My industry is possessed with succession planning. Some of this is panic from the “what if you get hit by a bus syndrome?” I know a little something about that because my Uncle Jim stepped off a curb in Chicago one fine morning only to be hit by a CTA bus (may he rest in peace). Life goes on. When my doctor, dentist, CPA or attorney retires, they are not going to sweat who I will see in place of them. Their admins will let me know at the first appointment after they’re gone. It’s good to be proud of one’s work but I succumbed to the myth that I and only I could do the job the way it should be done.
Benefiting from the demographic tsunami of Boomers retiring, I’ve collected many, many stories of others moving on to really meaningful lives after they retired from paid work. Each time I find one I relate to, I reach out to the author, talking anyone up who would entertain my persistent worries and questions.
“24 hours is a LOT of time, what do you do all day?”
“If you’re not ‘fill-in-the-blank’ that lets others know who you are, who are you?”
“How do you make new friends if all you’ve done is work and work some more?”
“If you’re not notching achievements, what’s the point of your activity?”

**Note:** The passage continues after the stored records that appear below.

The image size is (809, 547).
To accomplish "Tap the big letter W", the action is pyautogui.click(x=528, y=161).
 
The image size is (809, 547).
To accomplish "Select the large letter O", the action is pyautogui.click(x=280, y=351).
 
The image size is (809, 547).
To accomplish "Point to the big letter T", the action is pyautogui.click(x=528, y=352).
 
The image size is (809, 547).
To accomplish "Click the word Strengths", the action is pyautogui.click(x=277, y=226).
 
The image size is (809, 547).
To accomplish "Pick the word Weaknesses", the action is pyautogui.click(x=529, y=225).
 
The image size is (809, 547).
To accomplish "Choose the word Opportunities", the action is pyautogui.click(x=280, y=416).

As I’d recite these over and over, eventually, I started hearing how silly they were. I was trapped in a common belief that paid work is a higher calling than anything else. Having traveled more in the last five years than in the prior fifty, I’ve seen for myself that you can live a great life more simply. Folks in the well-studied and currently popular Blue Zones live the basics of eating, socializing, cooking, and finding purpose very differently than I have. What they do is within reach for me if I change the way I spend my time, directing more of my day to pursuits that nourish my brain and body.

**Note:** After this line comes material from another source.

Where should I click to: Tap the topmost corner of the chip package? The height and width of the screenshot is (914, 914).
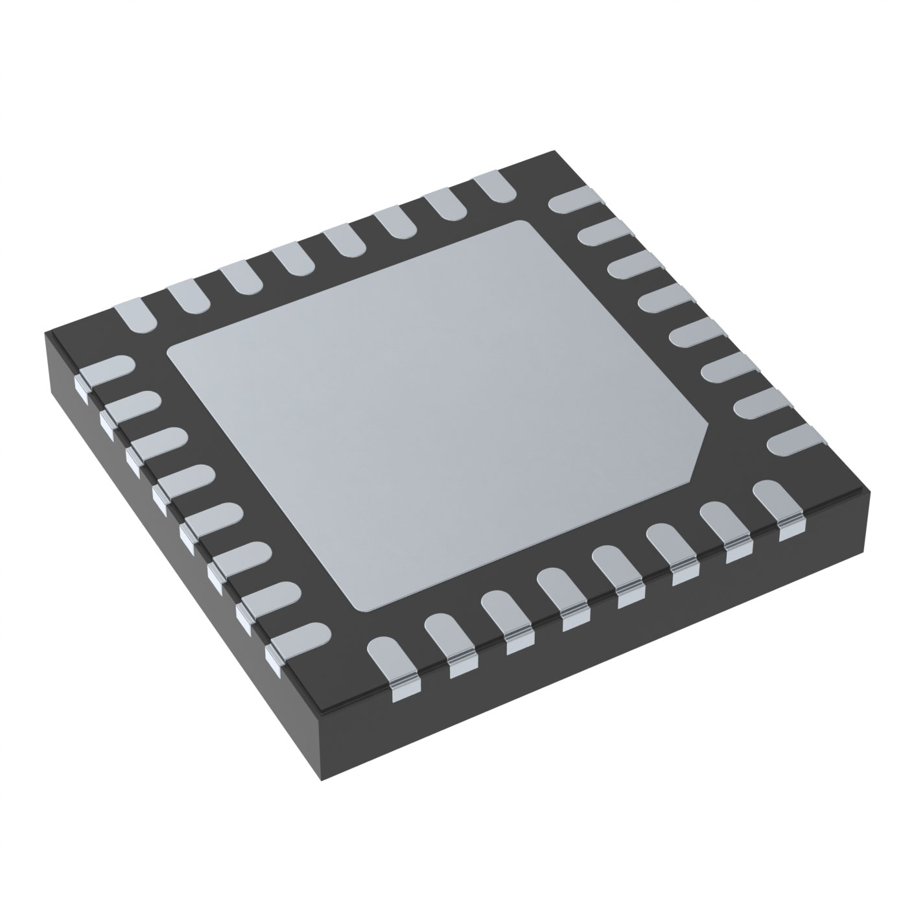554,152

I remember when I made stained glass and refinished furniture as a side interest. I’ve taken writing classes to sharpen the skill of storytelling in print. I’m quickly improving my cooking skills with healthy food that tastes better than the processed food I’m trying to stop eating. I want to swim daily laps again, not to compete, but to breathe better. Methodical swimming is a lot like my practice of transcendental meditation in that it releases negative mental energy and brings calm. I have my Library of Congress card and all that entails.

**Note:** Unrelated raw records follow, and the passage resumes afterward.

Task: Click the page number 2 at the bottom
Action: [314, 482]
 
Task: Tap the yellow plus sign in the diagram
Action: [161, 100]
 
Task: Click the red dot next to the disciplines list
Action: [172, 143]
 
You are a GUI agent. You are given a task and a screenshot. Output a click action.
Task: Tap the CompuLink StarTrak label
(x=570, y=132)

The choice to retire to Williamsburg came after a search for the way we want to live. It checks most boxes that matter to us. William & Mary offers the Osher Institute for lifelong learning and it will be 10 minutes from my new home. There’s are rivers and more paths than I can possibly walk in the years I have left. My Merlin ID app that identifies the sounds of birds gets a workout every time I visit Williamsburg. We have two grandchildren that live there and great transportation options to see the ten who live elsewhere. There is golf galore. It’s a small town much like the towns Murray and I grew up in, Clarendon Hills, Illinois for me and York, PA for him. On visits, locals have engaged freely with us and those small interactions are part of the feast of life I look forward to enjoying daily. It’s time for the G.A.P. year I never had, Grandma @ play.
My favorite line from The Fellowship of the Ring in the Lord of the Rings trilogy, is Gandalf’s: “All we have to decide is what to do with the time that is given us.” While there might be a few nice trips, I don’t have a bucket list of must have experiences except for one. I exercise on an indoor rower and I do plan to seek out a row on actual water in a racing shell. Williamsburg has that too.
I know now there is life after work. I’m grateful for the choices we have today because of the choices we’ve made in earlier years. Six months from now, I will be living a life with different priorities I’m responsible for building. I can’t wait.